Ziqi Gao*, Yuntao Wang*, Jianguo Chen, Junliang Xing, Shwetak Patel, Xin Liu, Yuanchun Shi
This is an official code repository for our paper MMTSA: Multi-Modal Temporal Segment Attention Network for Efficient Human Activity Recognition.
In this paper, we proposed an efficient multimodal neural architecture for HAR using an RGB camera and inertial measurement units (IMUs) called Multimodal Temporal Segment Attention Network (MMTSA). MMTSA first transforms IMU sensor data into a temporal and structure-preserving gray-scale image using the Gramian Angular Field (GAF), representing the inherent properties of human activities. MMTSA then applies a multimodal sparse sampling method to reduce data redundancy. Lastly, MMTSA adopts an inter-segment attention module for efficient multimodal fusion.

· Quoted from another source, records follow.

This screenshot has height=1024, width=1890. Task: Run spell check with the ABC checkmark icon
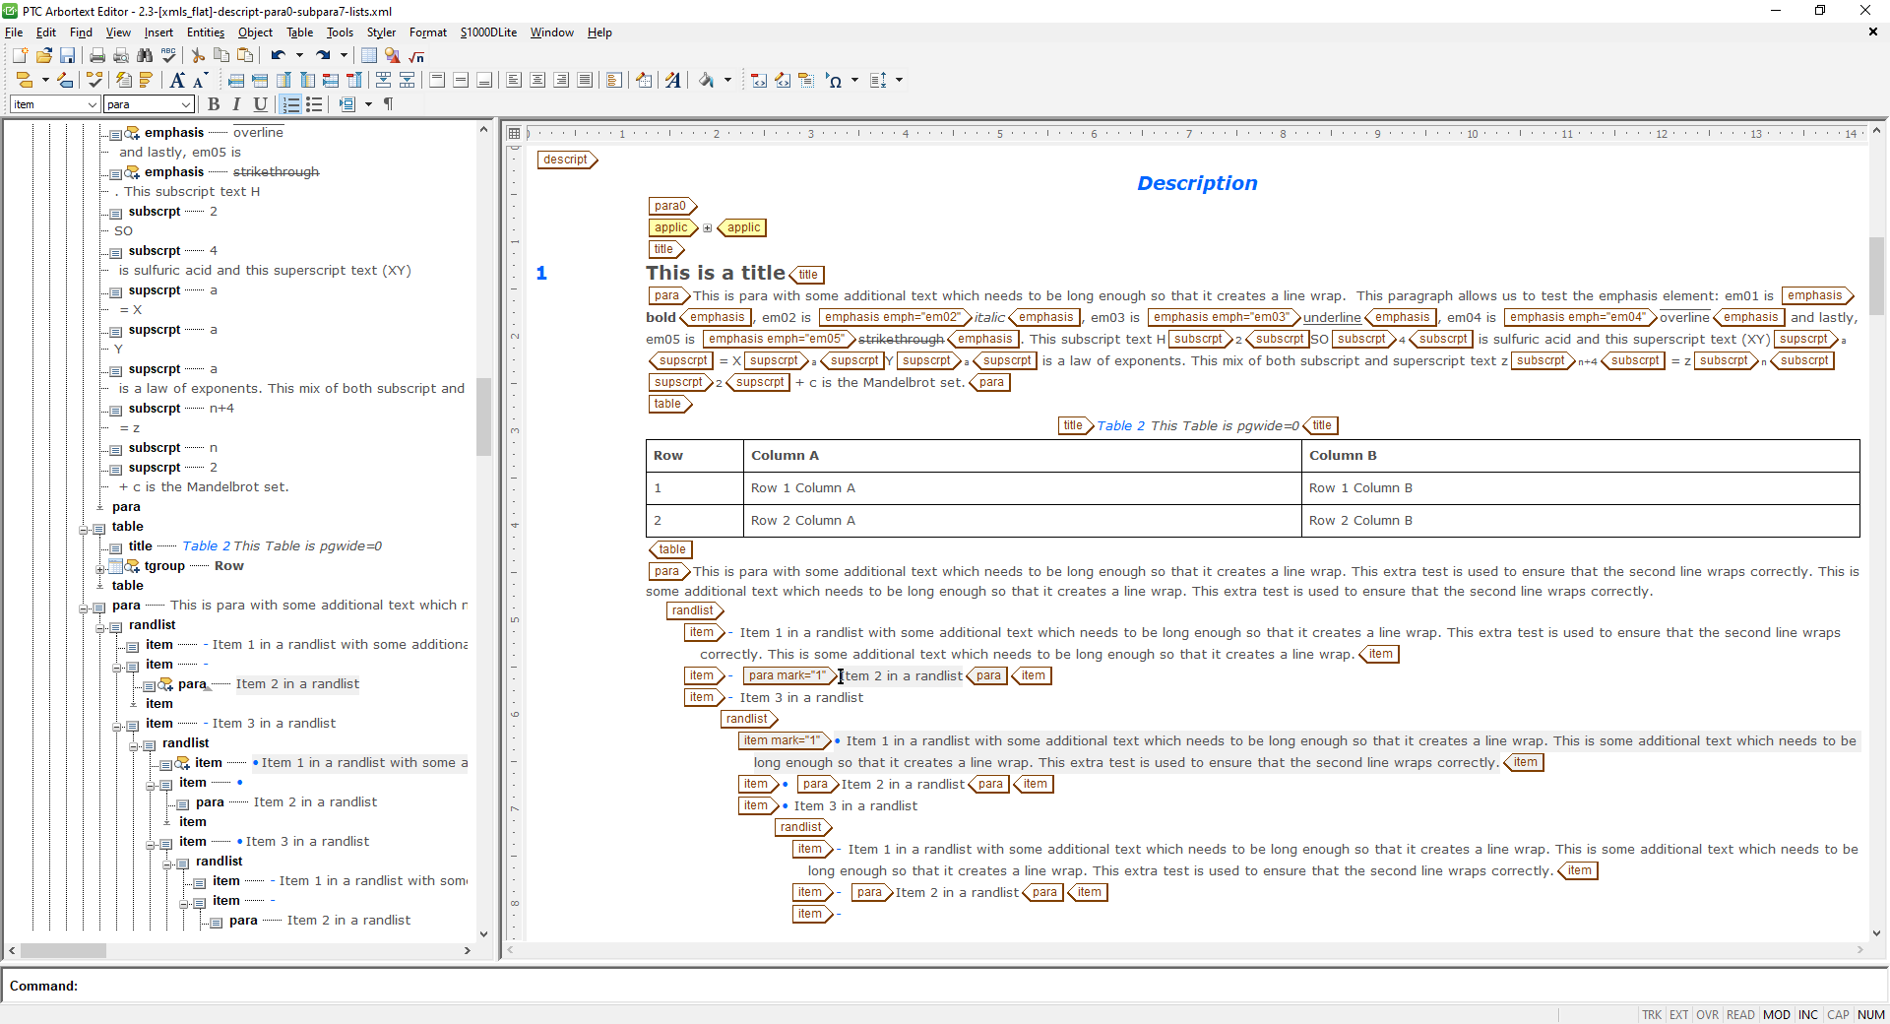tap(168, 56)

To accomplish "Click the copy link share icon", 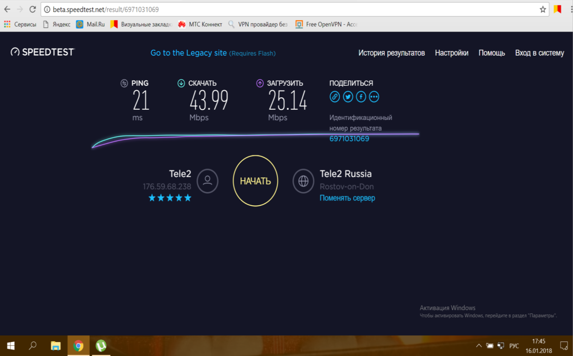I will coord(334,97).
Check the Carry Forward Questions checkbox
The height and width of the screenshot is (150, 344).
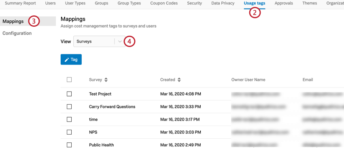coord(69,107)
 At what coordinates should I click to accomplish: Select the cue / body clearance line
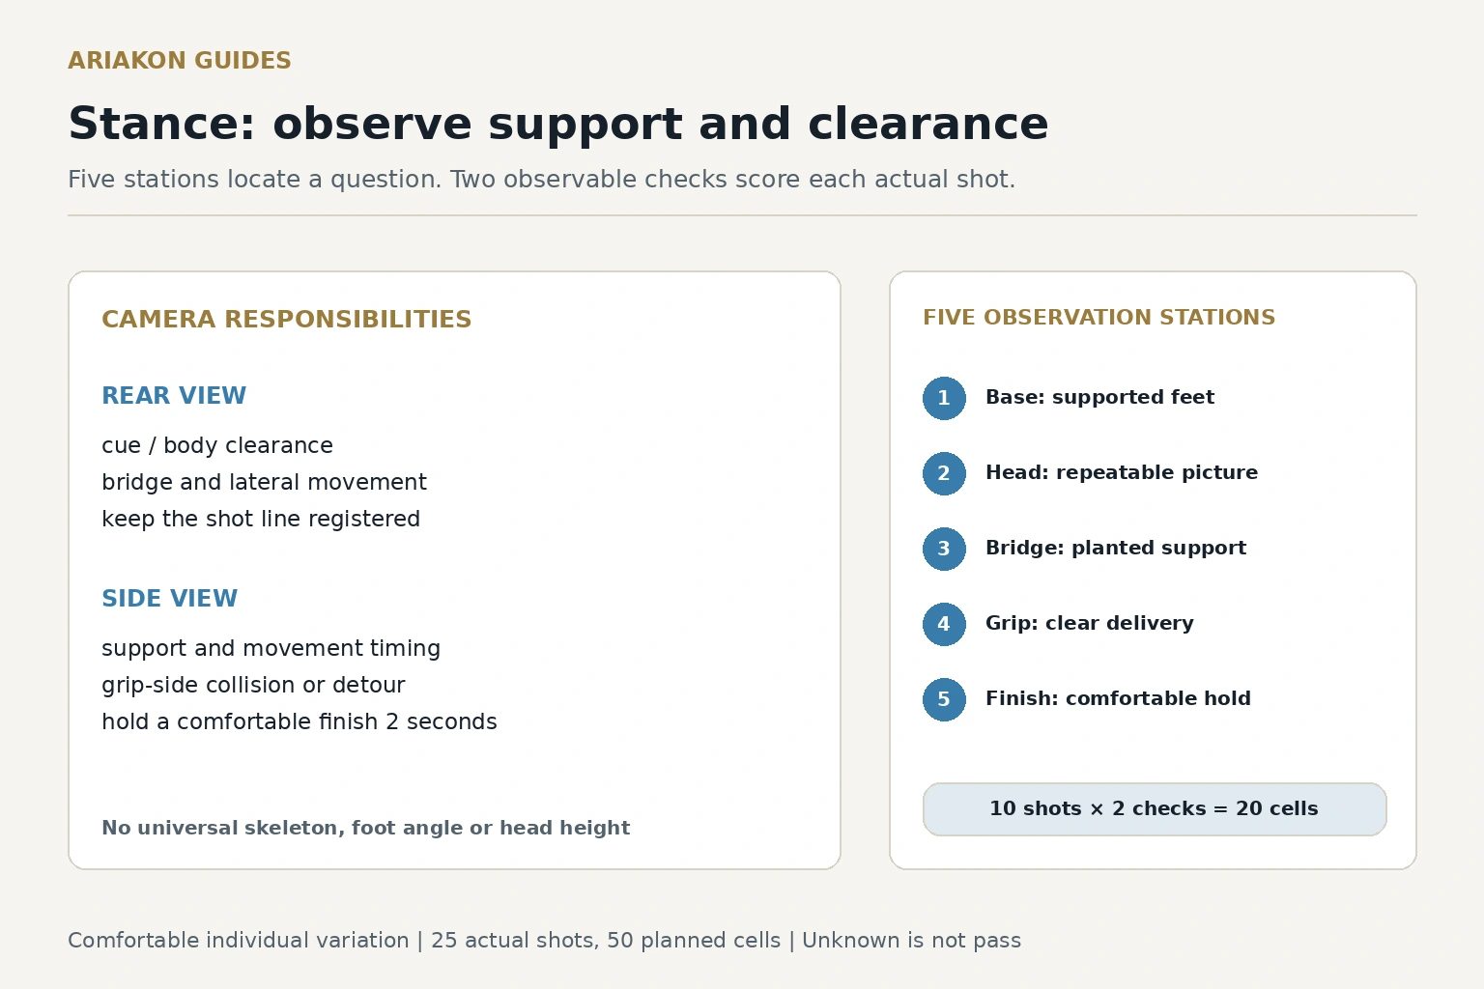tap(217, 446)
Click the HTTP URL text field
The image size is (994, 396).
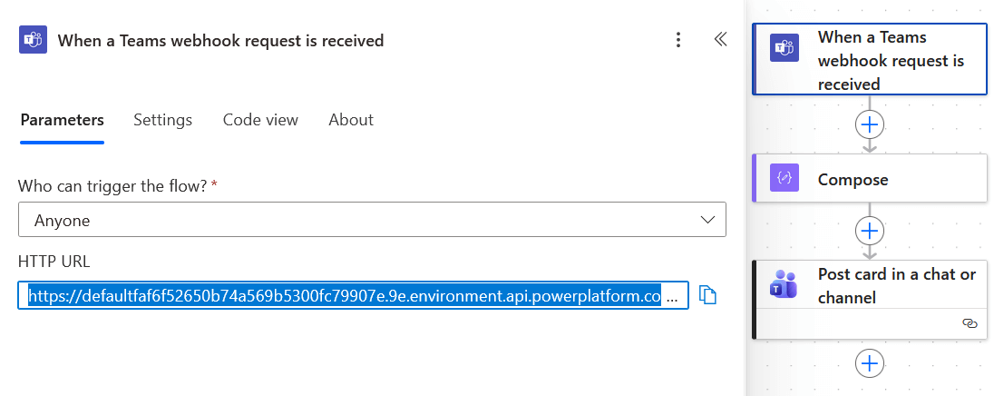click(x=345, y=296)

When using this code, kindly reference:
@article{gao2023mmtsa,
title={MMTSA: Multi-Modal Temporal Segment Attention Network for Efficient Human Activity Recognition},
author={Gao, Ziqi and Wang, Yuntao and Chen, Jianguo and Xing, Junliang and Patel, Shwetak and Liu, Xin and Shi, Yuanchun},
journal={Proceedings of the ACM on Interactive, Mobile, Wearable and Ubiquitous Technologies},
volume={7},
number={3},
pages={1--26},
year={2023},
publisher={ACM New York, NY, USA}
}
The codebase was built on top of TBN. Many thanks to Kazakos et. al for previous work.